** Dataset excerpts follows **
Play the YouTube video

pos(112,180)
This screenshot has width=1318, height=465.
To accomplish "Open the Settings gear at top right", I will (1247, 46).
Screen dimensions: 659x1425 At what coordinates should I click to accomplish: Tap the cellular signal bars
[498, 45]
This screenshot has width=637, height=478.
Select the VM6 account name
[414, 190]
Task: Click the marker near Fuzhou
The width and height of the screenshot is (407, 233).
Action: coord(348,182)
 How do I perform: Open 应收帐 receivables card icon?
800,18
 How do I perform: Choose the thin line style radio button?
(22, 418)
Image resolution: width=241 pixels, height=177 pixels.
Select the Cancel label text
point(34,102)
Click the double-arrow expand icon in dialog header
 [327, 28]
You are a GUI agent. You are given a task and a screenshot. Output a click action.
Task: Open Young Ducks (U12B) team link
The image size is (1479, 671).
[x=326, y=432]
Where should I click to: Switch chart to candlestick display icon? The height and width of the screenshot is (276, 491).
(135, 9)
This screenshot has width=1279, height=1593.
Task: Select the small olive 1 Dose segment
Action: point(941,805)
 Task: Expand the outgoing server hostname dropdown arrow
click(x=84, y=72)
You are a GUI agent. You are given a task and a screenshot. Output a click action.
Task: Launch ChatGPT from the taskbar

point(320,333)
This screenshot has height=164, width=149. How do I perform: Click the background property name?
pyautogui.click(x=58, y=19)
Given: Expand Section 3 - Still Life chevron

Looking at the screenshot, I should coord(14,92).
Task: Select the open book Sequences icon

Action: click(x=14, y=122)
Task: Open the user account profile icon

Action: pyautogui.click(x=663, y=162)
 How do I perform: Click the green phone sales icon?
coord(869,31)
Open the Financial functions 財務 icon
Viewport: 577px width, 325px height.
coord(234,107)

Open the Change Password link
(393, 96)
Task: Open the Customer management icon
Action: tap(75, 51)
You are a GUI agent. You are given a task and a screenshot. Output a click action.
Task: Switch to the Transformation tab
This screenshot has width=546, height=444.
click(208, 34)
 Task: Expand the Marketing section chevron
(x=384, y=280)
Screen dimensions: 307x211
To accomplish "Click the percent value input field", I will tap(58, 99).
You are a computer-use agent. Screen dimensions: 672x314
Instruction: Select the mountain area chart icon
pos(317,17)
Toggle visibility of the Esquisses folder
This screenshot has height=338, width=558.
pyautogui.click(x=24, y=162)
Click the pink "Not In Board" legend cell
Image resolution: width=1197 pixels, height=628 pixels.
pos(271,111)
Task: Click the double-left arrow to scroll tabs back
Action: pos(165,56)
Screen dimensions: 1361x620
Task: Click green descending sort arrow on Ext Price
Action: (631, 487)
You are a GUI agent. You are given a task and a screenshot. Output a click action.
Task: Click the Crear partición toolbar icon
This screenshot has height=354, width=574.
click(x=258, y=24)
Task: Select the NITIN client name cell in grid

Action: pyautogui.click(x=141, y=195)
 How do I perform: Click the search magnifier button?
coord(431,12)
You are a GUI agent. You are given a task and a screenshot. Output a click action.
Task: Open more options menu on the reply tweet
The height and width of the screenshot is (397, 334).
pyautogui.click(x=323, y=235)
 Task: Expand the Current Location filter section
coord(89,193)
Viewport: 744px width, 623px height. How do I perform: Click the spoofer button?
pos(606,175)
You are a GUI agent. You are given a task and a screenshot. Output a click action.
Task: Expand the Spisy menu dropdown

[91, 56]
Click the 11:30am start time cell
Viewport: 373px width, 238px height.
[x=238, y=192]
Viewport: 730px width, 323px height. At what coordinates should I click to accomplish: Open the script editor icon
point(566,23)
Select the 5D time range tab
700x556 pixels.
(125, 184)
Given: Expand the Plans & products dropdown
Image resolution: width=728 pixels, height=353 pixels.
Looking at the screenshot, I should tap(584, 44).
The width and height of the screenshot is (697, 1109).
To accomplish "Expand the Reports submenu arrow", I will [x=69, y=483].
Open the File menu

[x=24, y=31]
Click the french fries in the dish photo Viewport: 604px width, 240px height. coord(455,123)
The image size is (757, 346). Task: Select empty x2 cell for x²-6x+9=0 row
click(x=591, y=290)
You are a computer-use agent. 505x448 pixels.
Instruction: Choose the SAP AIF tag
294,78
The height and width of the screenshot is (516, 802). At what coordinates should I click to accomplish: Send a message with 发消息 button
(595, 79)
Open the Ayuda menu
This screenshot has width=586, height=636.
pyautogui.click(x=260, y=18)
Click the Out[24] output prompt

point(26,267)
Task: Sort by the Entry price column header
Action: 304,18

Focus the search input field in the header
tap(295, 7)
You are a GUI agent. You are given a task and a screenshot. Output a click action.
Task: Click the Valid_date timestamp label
** End of Dataset excerpts **
> _Assigned task_:
A faithful transcription of all the material is what this exercise calls for.

> _The completed task_:
Play the YouTube video

pos(112,180)
This screenshot has width=1318, height=465.
To accomplish "Open the Settings gear at top right", I will (1247, 46).
Screen dimensions: 659x1425 At what coordinates should I click to accomplish: Tap the cellular signal bars
[498, 45]
This screenshot has width=637, height=478.
Select the VM6 account name
[414, 190]
Task: Click the marker near Fuzhou
The width and height of the screenshot is (407, 233).
Action: coord(348,182)
 How do I perform: Open 应收帐 receivables card icon?
800,18
 How do I perform: Choose the thin line style radio button?
(22, 418)
Image resolution: width=241 pixels, height=177 pixels.
Select the Cancel label text
point(34,102)
Click the double-arrow expand icon in dialog header
 [327, 28]
You are a GUI agent. You are given a task and a screenshot. Output a click action.
Task: Open Young Ducks (U12B) team link
The image size is (1479, 671).
[x=326, y=432]
Where should I click to: Switch chart to candlestick display icon? The height and width of the screenshot is (276, 491).
(135, 9)
This screenshot has width=1279, height=1593.
Task: Select the small olive 1 Dose segment
Action: point(941,805)
 Task: Expand the outgoing server hostname dropdown arrow
click(x=84, y=72)
You are a GUI agent. You are given a task and a screenshot. Output a click action.
Task: Launch ChatGPT from the taskbar

point(320,333)
This screenshot has height=164, width=149. How do I perform: Click the background property name?
pyautogui.click(x=58, y=19)
Given: Expand Section 3 - Still Life chevron

Looking at the screenshot, I should coord(14,92).
Task: Select the open book Sequences icon

Action: click(x=14, y=122)
Task: Open the user account profile icon

Action: pyautogui.click(x=663, y=162)
 How do I perform: Click the green phone sales icon?
coord(869,31)
Open the Financial functions 財務 icon
Viewport: 577px width, 325px height.
coord(234,107)

Open the Change Password link
(393, 96)
Task: Open the Customer management icon
Action: tap(75, 51)
You are a GUI agent. You are given a task and a screenshot. Output a click action.
Task: Switch to the Transformation tab
This screenshot has width=546, height=444.
click(208, 34)
 Task: Expand the Marketing section chevron
(x=384, y=280)
Screen dimensions: 307x211
To accomplish "Click the percent value input field", I will tap(58, 99).
You are a computer-use agent. Screen dimensions: 672x314
Instruction: Select the mountain area chart icon
pos(317,17)
Toggle visibility of the Esquisses folder
This screenshot has height=338, width=558.
pyautogui.click(x=24, y=162)
Click the pink "Not In Board" legend cell
Image resolution: width=1197 pixels, height=628 pixels.
pos(271,111)
Task: Click the double-left arrow to scroll tabs back
Action: pos(165,56)
Screen dimensions: 1361x620
Task: Click green descending sort arrow on Ext Price
Action: (631, 487)
You are a GUI agent. You are given a task and a screenshot. Output a click action.
Task: Click the Crear partición toolbar icon
This screenshot has height=354, width=574.
click(x=258, y=24)
Task: Select the NITIN client name cell in grid

Action: pyautogui.click(x=141, y=195)
 How do I perform: Click the search magnifier button?
coord(431,12)
You are a GUI agent. You are given a task and a screenshot. Output a click action.
Task: Open more options menu on the reply tweet
The height and width of the screenshot is (397, 334).
pyautogui.click(x=323, y=235)
 Task: Expand the Current Location filter section
coord(89,193)
Viewport: 744px width, 623px height. How do I perform: Click the spoofer button?
pos(606,175)
You are a GUI agent. You are given a task and a screenshot. Output a click action.
Task: Expand the Spisy menu dropdown

[91, 56]
Click the 11:30am start time cell
Viewport: 373px width, 238px height.
[x=238, y=192]
Viewport: 730px width, 323px height. At what coordinates should I click to accomplish: Open the script editor icon
point(566,23)
Select the 5D time range tab
700x556 pixels.
(125, 184)
Given: Expand the Plans & products dropdown
Image resolution: width=728 pixels, height=353 pixels.
Looking at the screenshot, I should tap(584, 44).
The width and height of the screenshot is (697, 1109).
To accomplish "Expand the Reports submenu arrow", I will [x=69, y=483].
Open the File menu

[x=24, y=31]
Click the french fries in the dish photo Viewport: 604px width, 240px height. coord(455,123)
The image size is (757, 346). Task: Select empty x2 cell for x²-6x+9=0 row
click(x=591, y=290)
You are a computer-use agent. 505x448 pixels.
Instruction: Choose the SAP AIF tag
294,78
The height and width of the screenshot is (516, 802). At what coordinates should I click to accomplish: Send a message with 发消息 button
(595, 79)
Open the Ayuda menu
This screenshot has width=586, height=636.
pyautogui.click(x=260, y=18)
Click the Out[24] output prompt

point(26,267)
Task: Sort by the Entry price column header
Action: 304,18

Focus the search input field in the header
tap(295, 7)
You are a GUI agent. You are given a task and a screenshot. Output a click action.
Task: Click the Valid_date timestamp label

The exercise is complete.